* [Records for this task]
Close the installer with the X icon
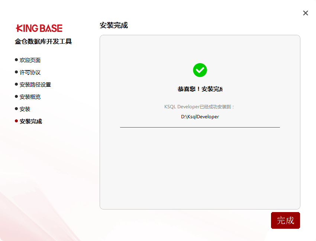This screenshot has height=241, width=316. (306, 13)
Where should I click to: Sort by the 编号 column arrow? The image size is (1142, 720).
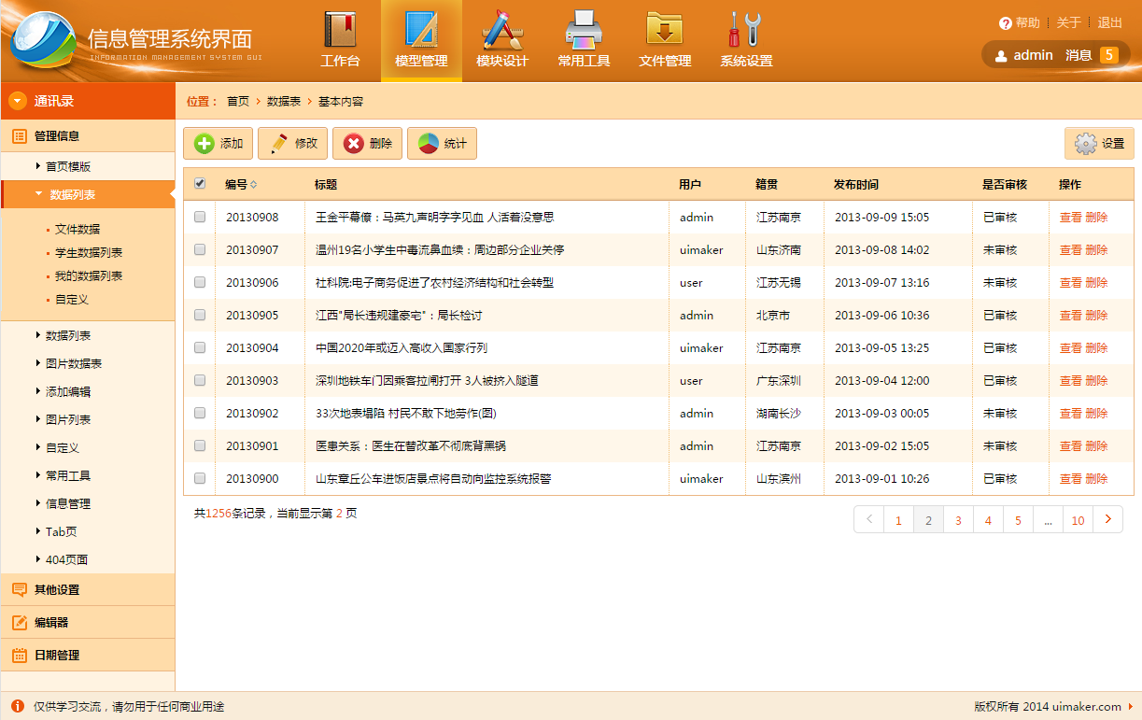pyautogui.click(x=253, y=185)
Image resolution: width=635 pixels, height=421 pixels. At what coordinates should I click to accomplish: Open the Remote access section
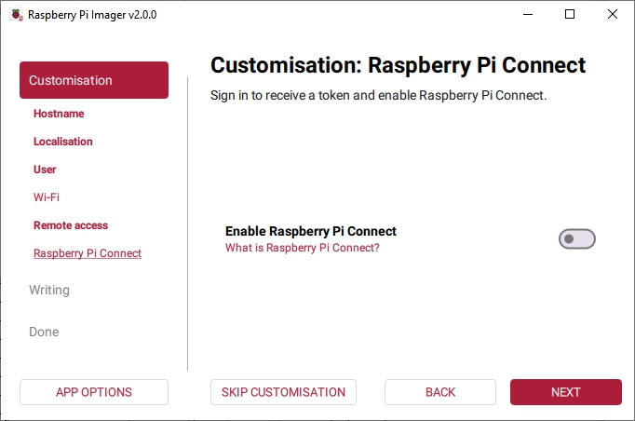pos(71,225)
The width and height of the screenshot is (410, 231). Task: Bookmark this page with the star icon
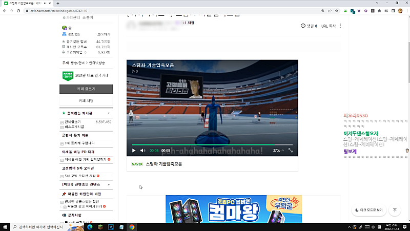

* [Task description]
In your copy, repeat the records above exactly and include no images.

* [Output]
Close the installer with the X icon
This screenshot has height=241, width=316. (306, 13)
Where should I click to: Sort by the 编号 column arrow? The image size is (1142, 720).
pyautogui.click(x=253, y=185)
Image resolution: width=635 pixels, height=421 pixels. At what coordinates should I click to accomplish: Open the Remote access section
pos(71,225)
The width and height of the screenshot is (410, 231). Task: Bookmark this page with the star icon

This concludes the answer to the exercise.